• [YOUR OBJECTIVE] For this task, every record below must be reproduced exactly.

• [Collected data entries]

****

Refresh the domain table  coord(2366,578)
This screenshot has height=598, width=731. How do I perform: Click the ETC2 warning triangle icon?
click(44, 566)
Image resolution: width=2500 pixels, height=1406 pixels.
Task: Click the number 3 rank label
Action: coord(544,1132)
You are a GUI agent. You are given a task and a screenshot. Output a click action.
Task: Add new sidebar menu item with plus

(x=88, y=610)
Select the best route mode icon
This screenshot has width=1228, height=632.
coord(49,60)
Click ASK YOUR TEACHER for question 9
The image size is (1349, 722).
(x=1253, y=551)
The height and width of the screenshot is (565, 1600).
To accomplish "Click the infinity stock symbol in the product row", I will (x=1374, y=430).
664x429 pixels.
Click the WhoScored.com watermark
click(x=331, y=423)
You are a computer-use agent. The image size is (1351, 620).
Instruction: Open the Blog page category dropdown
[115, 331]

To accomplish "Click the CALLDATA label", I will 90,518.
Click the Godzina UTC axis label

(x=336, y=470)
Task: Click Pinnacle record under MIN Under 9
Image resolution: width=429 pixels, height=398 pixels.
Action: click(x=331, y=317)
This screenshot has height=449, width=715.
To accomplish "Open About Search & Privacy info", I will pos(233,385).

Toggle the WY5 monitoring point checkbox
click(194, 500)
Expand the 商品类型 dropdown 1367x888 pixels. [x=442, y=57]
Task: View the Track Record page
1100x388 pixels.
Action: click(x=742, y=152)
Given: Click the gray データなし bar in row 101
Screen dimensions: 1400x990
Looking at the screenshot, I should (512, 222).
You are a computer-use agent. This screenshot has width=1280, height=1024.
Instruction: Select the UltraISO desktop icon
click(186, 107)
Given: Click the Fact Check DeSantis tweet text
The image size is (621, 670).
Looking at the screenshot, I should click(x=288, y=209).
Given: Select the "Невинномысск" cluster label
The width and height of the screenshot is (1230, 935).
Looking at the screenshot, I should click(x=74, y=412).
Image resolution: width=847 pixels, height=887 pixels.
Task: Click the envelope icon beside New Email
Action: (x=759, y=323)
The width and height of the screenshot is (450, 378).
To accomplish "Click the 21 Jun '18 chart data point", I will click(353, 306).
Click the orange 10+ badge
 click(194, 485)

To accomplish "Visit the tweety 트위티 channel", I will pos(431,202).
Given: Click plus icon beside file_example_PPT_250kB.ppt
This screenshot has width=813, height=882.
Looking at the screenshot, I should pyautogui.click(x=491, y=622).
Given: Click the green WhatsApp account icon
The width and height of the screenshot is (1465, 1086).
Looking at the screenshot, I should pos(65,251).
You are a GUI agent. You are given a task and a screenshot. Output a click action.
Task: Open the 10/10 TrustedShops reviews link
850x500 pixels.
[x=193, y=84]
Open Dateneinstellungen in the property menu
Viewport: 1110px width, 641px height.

****

• [ANSWER AREA]
Refresh the domain table  coord(2366,578)
This screenshot has height=598, width=731. How do I perform: Click the ETC2 warning triangle icon?
click(44, 566)
Image resolution: width=2500 pixels, height=1406 pixels.
Task: Click the number 3 rank label
Action: coord(544,1132)
You are a GUI agent. You are given a task and a screenshot. Output a click action.
Task: Add new sidebar menu item with plus

(x=88, y=610)
Select the best route mode icon
This screenshot has width=1228, height=632.
coord(49,60)
Click ASK YOUR TEACHER for question 9
The image size is (1349, 722).
(x=1253, y=551)
The height and width of the screenshot is (565, 1600).
To accomplish "Click the infinity stock symbol in the product row", I will (x=1374, y=430).
664x429 pixels.
Click the WhoScored.com watermark
click(x=331, y=423)
You are a computer-use agent. The image size is (1351, 620).
Instruction: Open the Blog page category dropdown
[115, 331]

To accomplish "Click the CALLDATA label", I will 90,518.
Click the Godzina UTC axis label

(x=336, y=470)
Task: Click Pinnacle record under MIN Under 9
Image resolution: width=429 pixels, height=398 pixels.
Action: click(x=331, y=317)
This screenshot has height=449, width=715.
To accomplish "Open About Search & Privacy info", I will pos(233,385).

Toggle the WY5 monitoring point checkbox
click(194, 500)
Expand the 商品类型 dropdown 1367x888 pixels. [x=442, y=57]
Task: View the Track Record page
1100x388 pixels.
Action: click(x=742, y=152)
Given: Click the gray データなし bar in row 101
Screen dimensions: 1400x990
Looking at the screenshot, I should (512, 222).
You are a computer-use agent. This screenshot has width=1280, height=1024.
Instruction: Select the UltraISO desktop icon
click(186, 107)
Given: Click the Fact Check DeSantis tweet text
The image size is (621, 670).
Looking at the screenshot, I should click(x=288, y=209).
Given: Select the "Невинномысск" cluster label
The width and height of the screenshot is (1230, 935).
Looking at the screenshot, I should click(x=74, y=412).
Image resolution: width=847 pixels, height=887 pixels.
Task: Click the envelope icon beside New Email
Action: (x=759, y=323)
The width and height of the screenshot is (450, 378).
To accomplish "Click the 21 Jun '18 chart data point", I will click(353, 306).
Click the orange 10+ badge
 click(194, 485)

To accomplish "Visit the tweety 트위티 channel", I will pos(431,202).
Given: Click plus icon beside file_example_PPT_250kB.ppt
This screenshot has width=813, height=882.
Looking at the screenshot, I should pyautogui.click(x=491, y=622).
Given: Click the green WhatsApp account icon
The width and height of the screenshot is (1465, 1086).
Looking at the screenshot, I should pos(65,251).
You are a GUI agent. You are given a task and a screenshot. Output a click action.
Task: Open the 10/10 TrustedShops reviews link
850x500 pixels.
[x=193, y=84]
Open Dateneinstellungen in the property menu
Viewport: 1110px width, 641px height.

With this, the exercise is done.